ASSIGNMENT: What's required is a verbatim printout of all the data.
Start of RECORDS TO PROCESS
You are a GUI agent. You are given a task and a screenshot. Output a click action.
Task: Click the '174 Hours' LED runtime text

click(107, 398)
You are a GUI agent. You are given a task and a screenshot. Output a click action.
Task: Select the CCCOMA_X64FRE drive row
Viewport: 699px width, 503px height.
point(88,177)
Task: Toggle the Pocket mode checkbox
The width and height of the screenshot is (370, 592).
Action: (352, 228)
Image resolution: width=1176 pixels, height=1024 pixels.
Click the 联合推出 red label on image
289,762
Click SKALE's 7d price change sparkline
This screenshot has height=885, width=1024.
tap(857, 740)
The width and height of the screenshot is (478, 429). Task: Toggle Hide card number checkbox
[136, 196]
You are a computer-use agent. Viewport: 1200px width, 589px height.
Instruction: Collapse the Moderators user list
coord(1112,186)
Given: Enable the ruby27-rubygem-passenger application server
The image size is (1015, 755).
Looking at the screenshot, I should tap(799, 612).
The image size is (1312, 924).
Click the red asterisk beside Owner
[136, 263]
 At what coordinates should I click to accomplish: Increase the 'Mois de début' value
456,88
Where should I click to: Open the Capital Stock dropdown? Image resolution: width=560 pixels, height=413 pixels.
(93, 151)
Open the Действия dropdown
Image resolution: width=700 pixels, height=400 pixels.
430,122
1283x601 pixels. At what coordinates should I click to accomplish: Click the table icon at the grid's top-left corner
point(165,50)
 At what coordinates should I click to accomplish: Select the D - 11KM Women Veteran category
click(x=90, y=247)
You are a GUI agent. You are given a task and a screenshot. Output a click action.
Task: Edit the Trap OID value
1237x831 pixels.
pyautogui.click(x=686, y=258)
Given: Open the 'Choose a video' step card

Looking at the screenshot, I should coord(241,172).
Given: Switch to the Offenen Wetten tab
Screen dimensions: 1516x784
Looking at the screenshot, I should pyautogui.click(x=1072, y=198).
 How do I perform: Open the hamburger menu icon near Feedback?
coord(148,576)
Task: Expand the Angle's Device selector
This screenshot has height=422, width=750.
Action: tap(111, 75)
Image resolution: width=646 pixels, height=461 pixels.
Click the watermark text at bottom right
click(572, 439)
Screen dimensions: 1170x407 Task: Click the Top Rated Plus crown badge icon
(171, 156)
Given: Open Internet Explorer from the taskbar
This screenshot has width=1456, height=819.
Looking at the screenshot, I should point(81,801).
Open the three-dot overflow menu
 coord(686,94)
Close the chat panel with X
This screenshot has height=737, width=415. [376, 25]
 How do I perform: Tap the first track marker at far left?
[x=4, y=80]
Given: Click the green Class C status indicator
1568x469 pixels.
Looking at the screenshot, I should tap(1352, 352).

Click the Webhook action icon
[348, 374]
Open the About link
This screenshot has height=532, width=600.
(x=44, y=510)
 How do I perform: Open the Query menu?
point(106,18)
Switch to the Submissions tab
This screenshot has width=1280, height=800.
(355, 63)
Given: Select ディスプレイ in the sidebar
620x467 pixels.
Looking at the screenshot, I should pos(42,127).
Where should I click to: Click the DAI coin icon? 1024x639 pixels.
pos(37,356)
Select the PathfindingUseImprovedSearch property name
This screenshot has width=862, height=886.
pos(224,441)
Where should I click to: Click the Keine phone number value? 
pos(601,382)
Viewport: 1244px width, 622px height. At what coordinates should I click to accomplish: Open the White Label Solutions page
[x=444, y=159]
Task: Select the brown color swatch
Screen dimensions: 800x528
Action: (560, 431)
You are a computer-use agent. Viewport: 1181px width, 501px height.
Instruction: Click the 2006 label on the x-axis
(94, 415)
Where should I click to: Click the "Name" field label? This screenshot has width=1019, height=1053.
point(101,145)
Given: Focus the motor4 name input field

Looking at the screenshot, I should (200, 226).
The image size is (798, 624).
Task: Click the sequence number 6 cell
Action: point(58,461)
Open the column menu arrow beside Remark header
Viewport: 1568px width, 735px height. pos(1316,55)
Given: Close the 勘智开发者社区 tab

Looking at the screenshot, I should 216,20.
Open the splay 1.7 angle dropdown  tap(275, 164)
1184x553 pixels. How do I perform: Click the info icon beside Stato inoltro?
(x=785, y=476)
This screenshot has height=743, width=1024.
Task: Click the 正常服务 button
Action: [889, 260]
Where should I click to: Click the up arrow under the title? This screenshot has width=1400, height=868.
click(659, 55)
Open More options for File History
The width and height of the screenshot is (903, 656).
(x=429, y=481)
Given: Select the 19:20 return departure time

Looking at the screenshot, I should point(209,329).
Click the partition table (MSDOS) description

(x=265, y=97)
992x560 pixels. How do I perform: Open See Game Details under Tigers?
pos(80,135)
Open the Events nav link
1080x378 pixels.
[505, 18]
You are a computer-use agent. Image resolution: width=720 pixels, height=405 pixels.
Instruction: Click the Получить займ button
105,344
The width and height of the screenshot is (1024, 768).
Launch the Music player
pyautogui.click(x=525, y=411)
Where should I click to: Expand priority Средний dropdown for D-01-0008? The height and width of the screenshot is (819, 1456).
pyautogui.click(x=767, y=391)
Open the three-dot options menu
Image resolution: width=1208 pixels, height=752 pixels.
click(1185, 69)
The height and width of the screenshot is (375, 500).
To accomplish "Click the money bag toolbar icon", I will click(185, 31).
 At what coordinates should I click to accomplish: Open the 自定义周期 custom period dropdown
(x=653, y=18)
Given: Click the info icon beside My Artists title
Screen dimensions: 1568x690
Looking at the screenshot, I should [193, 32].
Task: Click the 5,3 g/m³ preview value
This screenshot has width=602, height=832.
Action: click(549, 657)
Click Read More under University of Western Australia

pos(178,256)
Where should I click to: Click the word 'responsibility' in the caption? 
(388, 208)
End of RECORDS TO PROCESS
ANSWER BOX:
You are a GUI agent. You are given a task and a screenshot. Output a click action.
Task: Click the '174 Hours' LED runtime text

click(107, 398)
You are a GUI agent. You are given a task and a screenshot. Output a click action.
Task: Select the CCCOMA_X64FRE drive row
Viewport: 699px width, 503px height.
point(88,177)
Task: Toggle the Pocket mode checkbox
The width and height of the screenshot is (370, 592).
Action: (352, 228)
Image resolution: width=1176 pixels, height=1024 pixels.
Click the 联合推出 red label on image
289,762
Click SKALE's 7d price change sparkline
This screenshot has height=885, width=1024.
tap(857, 740)
The width and height of the screenshot is (478, 429). Task: Toggle Hide card number checkbox
[136, 196]
You are a computer-use agent. Viewport: 1200px width, 589px height.
Instruction: Collapse the Moderators user list
coord(1112,186)
Given: Enable the ruby27-rubygem-passenger application server
The image size is (1015, 755).
Looking at the screenshot, I should tap(799, 612).
The image size is (1312, 924).
Click the red asterisk beside Owner
[136, 263]
 At what coordinates should I click to accomplish: Increase the 'Mois de début' value
456,88
Where should I click to: Open the Capital Stock dropdown? Image resolution: width=560 pixels, height=413 pixels.
(93, 151)
Open the Действия dropdown
Image resolution: width=700 pixels, height=400 pixels.
430,122
1283x601 pixels. At what coordinates should I click to accomplish: Click the table icon at the grid's top-left corner
point(165,50)
 At what coordinates should I click to accomplish: Select the D - 11KM Women Veteran category
click(x=90, y=247)
You are a GUI agent. You are given a task and a screenshot. Output a click action.
Task: Edit the Trap OID value
1237x831 pixels.
pyautogui.click(x=686, y=258)
Given: Open the 'Choose a video' step card

Looking at the screenshot, I should coord(241,172).
Given: Switch to the Offenen Wetten tab
Screen dimensions: 1516x784
Looking at the screenshot, I should pyautogui.click(x=1072, y=198).
 How do I perform: Open the hamburger menu icon near Feedback?
coord(148,576)
Task: Expand the Angle's Device selector
This screenshot has height=422, width=750.
Action: tap(111, 75)
Image resolution: width=646 pixels, height=461 pixels.
Click the watermark text at bottom right
click(572, 439)
Screen dimensions: 1170x407 Task: Click the Top Rated Plus crown badge icon
(171, 156)
Given: Open Internet Explorer from the taskbar
This screenshot has width=1456, height=819.
Looking at the screenshot, I should point(81,801).
Open the three-dot overflow menu
 coord(686,94)
Close the chat panel with X
This screenshot has height=737, width=415. [376, 25]
 How do I perform: Tap the first track marker at far left?
[x=4, y=80]
Given: Click the green Class C status indicator
1568x469 pixels.
Looking at the screenshot, I should tap(1352, 352).

Click the Webhook action icon
[348, 374]
Open the About link
This screenshot has height=532, width=600.
(x=44, y=510)
 How do I perform: Open the Query menu?
point(106,18)
Switch to the Submissions tab
This screenshot has width=1280, height=800.
(355, 63)
Given: Select ディスプレイ in the sidebar
620x467 pixels.
Looking at the screenshot, I should pos(42,127).
Where should I click to: Click the DAI coin icon? 1024x639 pixels.
pos(37,356)
Select the PathfindingUseImprovedSearch property name
This screenshot has width=862, height=886.
pos(224,441)
Where should I click to: Click the Keine phone number value? 
pos(601,382)
Viewport: 1244px width, 622px height. At what coordinates should I click to accomplish: Open the White Label Solutions page
[x=444, y=159]
Task: Select the brown color swatch
Screen dimensions: 800x528
Action: (560, 431)
You are a computer-use agent. Viewport: 1181px width, 501px height.
Instruction: Click the 2006 label on the x-axis
(94, 415)
Where should I click to: Click the "Name" field label? This screenshot has width=1019, height=1053.
point(101,145)
Given: Focus the motor4 name input field

Looking at the screenshot, I should (200, 226).
The image size is (798, 624).
Task: Click the sequence number 6 cell
Action: point(58,461)
Open the column menu arrow beside Remark header
Viewport: 1568px width, 735px height. pos(1316,55)
Given: Close the 勘智开发者社区 tab

Looking at the screenshot, I should 216,20.
Open the splay 1.7 angle dropdown  tap(275, 164)
1184x553 pixels. How do I perform: Click the info icon beside Stato inoltro?
(x=785, y=476)
This screenshot has height=743, width=1024.
Task: Click the 正常服务 button
Action: [889, 260]
Where should I click to: Click the up arrow under the title? This screenshot has width=1400, height=868.
click(659, 55)
Open More options for File History
The width and height of the screenshot is (903, 656).
(x=429, y=481)
Given: Select the 19:20 return departure time

Looking at the screenshot, I should point(209,329).
Click the partition table (MSDOS) description

(x=265, y=97)
992x560 pixels. How do I perform: Open See Game Details under Tigers?
pos(80,135)
Open the Events nav link
1080x378 pixels.
[505, 18]
You are a computer-use agent. Image resolution: width=720 pixels, height=405 pixels.
Instruction: Click the Получить займ button
105,344
The width and height of the screenshot is (1024, 768).
Launch the Music player
pyautogui.click(x=525, y=411)
Where should I click to: Expand priority Средний dropdown for D-01-0008? The height and width of the screenshot is (819, 1456).
pyautogui.click(x=767, y=391)
Open the three-dot options menu
Image resolution: width=1208 pixels, height=752 pixels.
click(1185, 69)
The height and width of the screenshot is (375, 500).
To accomplish "Click the money bag toolbar icon", I will click(185, 31).
 At what coordinates should I click to accomplish: Open the 自定义周期 custom period dropdown
(x=653, y=18)
Given: Click the info icon beside My Artists title
Screen dimensions: 1568x690
Looking at the screenshot, I should [193, 32].
Task: Click the 5,3 g/m³ preview value
This screenshot has width=602, height=832.
Action: click(549, 657)
Click Read More under University of Western Australia

pos(178,256)
Where should I click to: Click the word 'responsibility' in the caption? 
(388, 208)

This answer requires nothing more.